The Evening Star. SATURDAY, SEPTEMBER 23, 1939. ASSASSINATION.
News of assassination comes with a shook even amid the horrors of war. It will be difficult for German Nazism to acquit itself of at least indirect responsibility for the murder by political extremists of the Prime Minister of Rumania, M. Calinescu. For the murderers were members of Rumania’s Iron Guard, and the Iron Guard, known also as the Green Shirts and the All For the Fatherland Party, were understood to draw their chief finances from Germany when they first came into prominence more than two years ago. They wore emblems made in Germany and their bands were organised on the Nazi model. Their leader was a half-crazed, youthful zealot named Codreanu, who rode on a white horse and signed himself by no other name than “ Captain.” They terrorised the countryside, being notorious for their anti-Jewish violence, and were a disturbing force in politics. An earlier Prime Minister, Duca, was assassinated by them. In May of last year Codreanu was tried for conspiring against the State and sentenced to ten years imprisonment.

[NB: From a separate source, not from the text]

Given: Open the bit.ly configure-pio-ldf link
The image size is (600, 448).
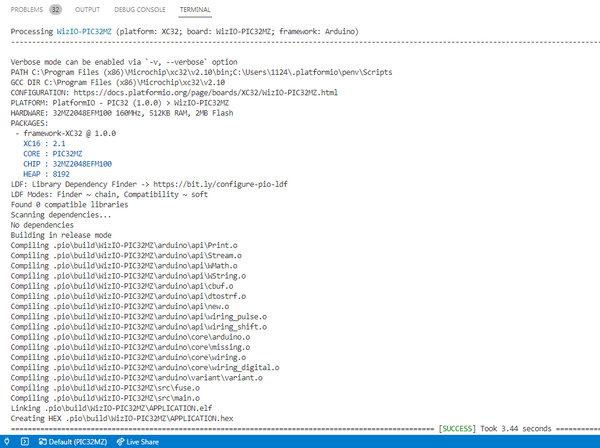Looking at the screenshot, I should coord(220,184).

In November, while King Carol was absent from the
country, he was shot, with thirteen others, “ while attempting to escape.” The Iron Guard before that had been proscribed, but its members seem to have held themselves together, and all their Nazi sympathies were inflamed by the German invasion of Poland. Rumania herself had had cause to fear invasion, and the same pledge against aggression which was given to the Poles was given to her—and also to Greece—by the Allies. During recent weeks the Rumanian Government has been most concerned in protecting its people as much as possible by reiterated declarations of its neutrality, and that policy naturally would bo offensive to a proNazi minority. The assassination of the Prime Minister who stood for it was carried through with typical hardihood and callousness by the miscreants by whom it was planned His motor car was blocked by another in one of the principal streets of the capital andshots poured into it by which the Prime Minister and his aide were killed and the chauffeur wounded. The assassins then forced their way into the city’s wireless station and broadcast their own crime. Eight Iron Guards who were alleged to be implicated were at once placed before a firing squad, and repression has been thorough since. Peace and order, we are told, now prevail again in Rumania. Without assassinations to excite it that country could not fail to live dangerously, since Germany covets its oil wells and Russia considerable portions of its territory which were lost by the Bolshevists as an immediate sequel to the Great War. The Germans might be in possession now if the Russians who have entered into a treaty with Nazism had not reached the frontier first. Rumania has reasserted her neutrality, but it would seem that only a miracle will bo able to keep her long out of the war. For some time past she has been adding to her naval flotilla and building a new harbour at Tashaul, a few miles north of Constanza, to give it shelter. When, last March, she signed a trade treaty with Germany and gave Germany extraterritorial rights in her ports, it looked as if the country had supinely surrendered, but operation of the treaty, it has been said, convinced observers that Rumania had promised to give away everything for the next 2,000 years, nothing for the next few mouths. Since then there has been trouble with Hungary as well as fears of Germany. The additions, which she made to her territory as the result of the last Great War have not been an unmixed advantage to Rumania.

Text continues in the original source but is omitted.